In that section of that store on that day I found the most wondrous pair of sunglasses. They might not have been wondrous for you, or him, or her. They probably weren’t wondrous for anyone in the world but me. But to me? To me they were the perfect sunglasses. And reasonably priced at $16.95 if I remember correctly.

They were silver, and mirrored, and big but not too big. And part of the arms and the earpieces were a bright glossy red. And I loved them. And so of course we got them and I wore them and I was happy. Eventually they broke and I was sad.
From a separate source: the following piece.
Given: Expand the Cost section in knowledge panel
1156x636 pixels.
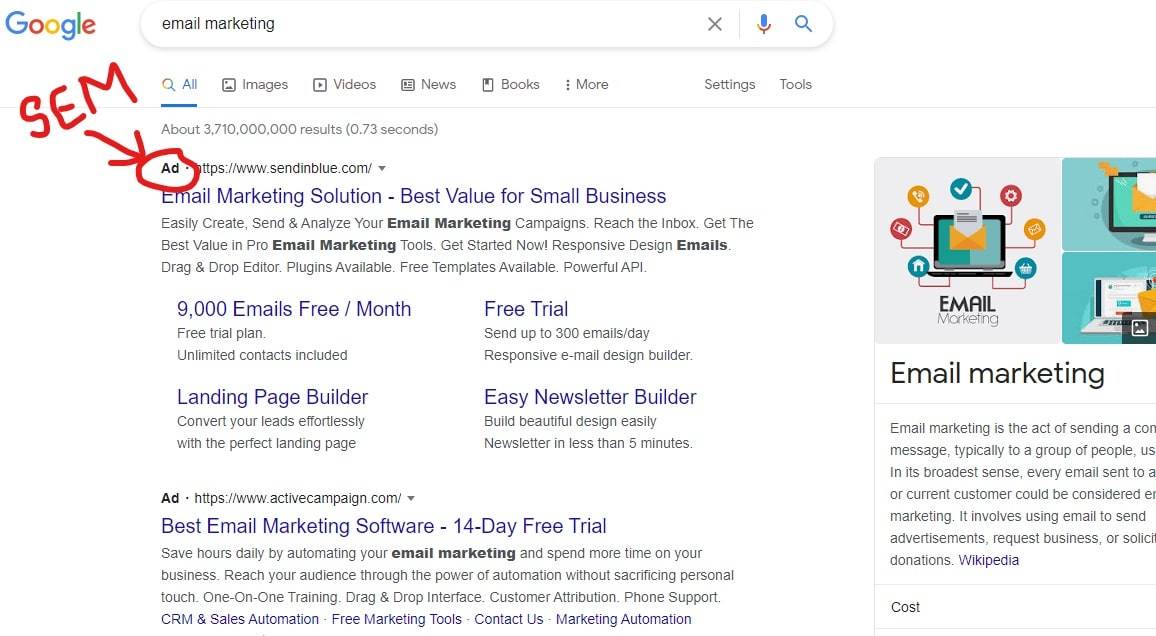Looking at the screenshot, I should click(x=905, y=607).
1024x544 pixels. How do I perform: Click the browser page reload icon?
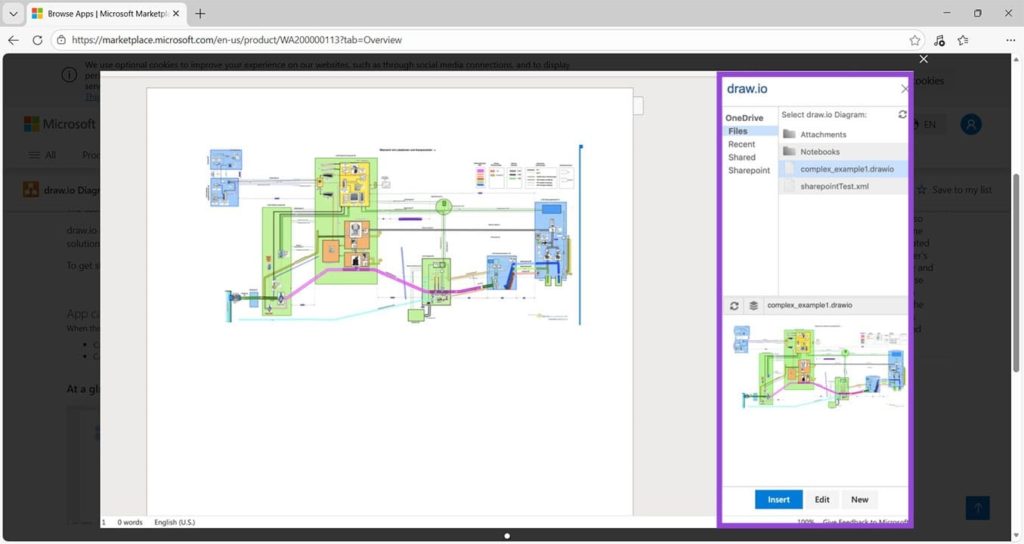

And you would think that’s where the story ends. But it is not. I mean it totally should be where the story ends but no.

Dear Santa,

I was going to ask for an Official Red Ryder Carbine-Action Two-Hundred-Shot Range Model Air Rifle but I don’t want one of those so instead could you please find me an exact replica of my silver framed, mirrored, aviator sunglasses with the bright red arms and ear pieces. I promise I will be so careful with them. And they will not get broken like the last pair. And I won’t let my kid borrow them again. And the cats won’t get to play with them. And they won’t put my eye out.

Oh and may I please have them this week?

What? Oh…

In related news I’m on the lookout for a cute pair of sunglasses.